Seabuckthorn polysaccharide alleviates renal fibrosis in a mouse model of diabetic nephropathy via p311/TGFβ1/Fstl1 signaling pathway.

Background: Diabetic nephropathy (DN) is a primary microvascular complication of diabetes with characteristics of renal fibrosis. Seabuckthorn polysaccharide (SP) is an extract from Seabuckthron berries (Hippophae rhamnoides L.) with antioxidant, anti-fatigue, anti-inflammation, and hepatoprotective properties. This current work aimed to investigate the effect of SP on DN-induced kidney fibrosis.

Methods: STZ-induced DN mouse model was constructed by intraperitoneally injecting 50 mg/kg STZ for five days. Various doses of SP were orally administered to mice. Biochemical analysis was performed to measure blood biochemical parameters. Masson's trichrome staining of renal tissues was conducted to analyze fibrotic area. Immunofluorescence staining was performed to assess E-cadherin and α-SMA expressions in kidney samples. Serum MMP2 level was evaluated by corresponding ELISA kit, and Timp2 level was subjected to RT-qPCR analysis. PCR and western blot were conducted to quantify p311, TGFβ1, and Fstl1 levels in renal samples.

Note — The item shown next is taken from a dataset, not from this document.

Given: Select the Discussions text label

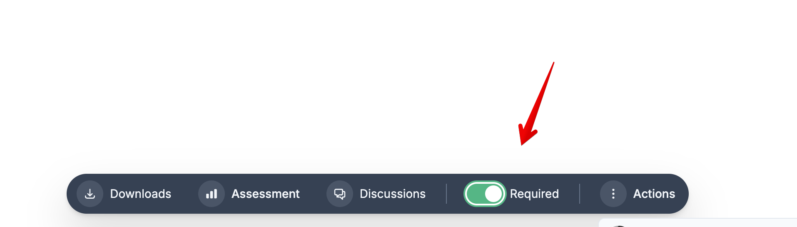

Results: SP reversed the changes in body weight, fasting blood glucose and renal function indicators in diabetic mice. SP lessened renal fibrotic areas in diabetic mice and inhibited epithelial-mesenchymal transition (EMT) by increasing E-cadherin level and reducing α-SMA expression. Fibrotic genes MMP2 and TIMP2 were highly expressed in mice with DN, and their dysregulated expressions were reversed by SP administration. Additionally, SP suppressed the activation of p311/TGFβ1/Fstl1 signaling pathway in renal tissues of diabetic mice.

Conclusions: SP alleviates diabetic nephropathy by improving renal functions, alleviating renal fibrosis, and hampering EMT process via downregulation of fibrotic genes and inactivation of the p311/TGFβ1/Fstl1 pathway.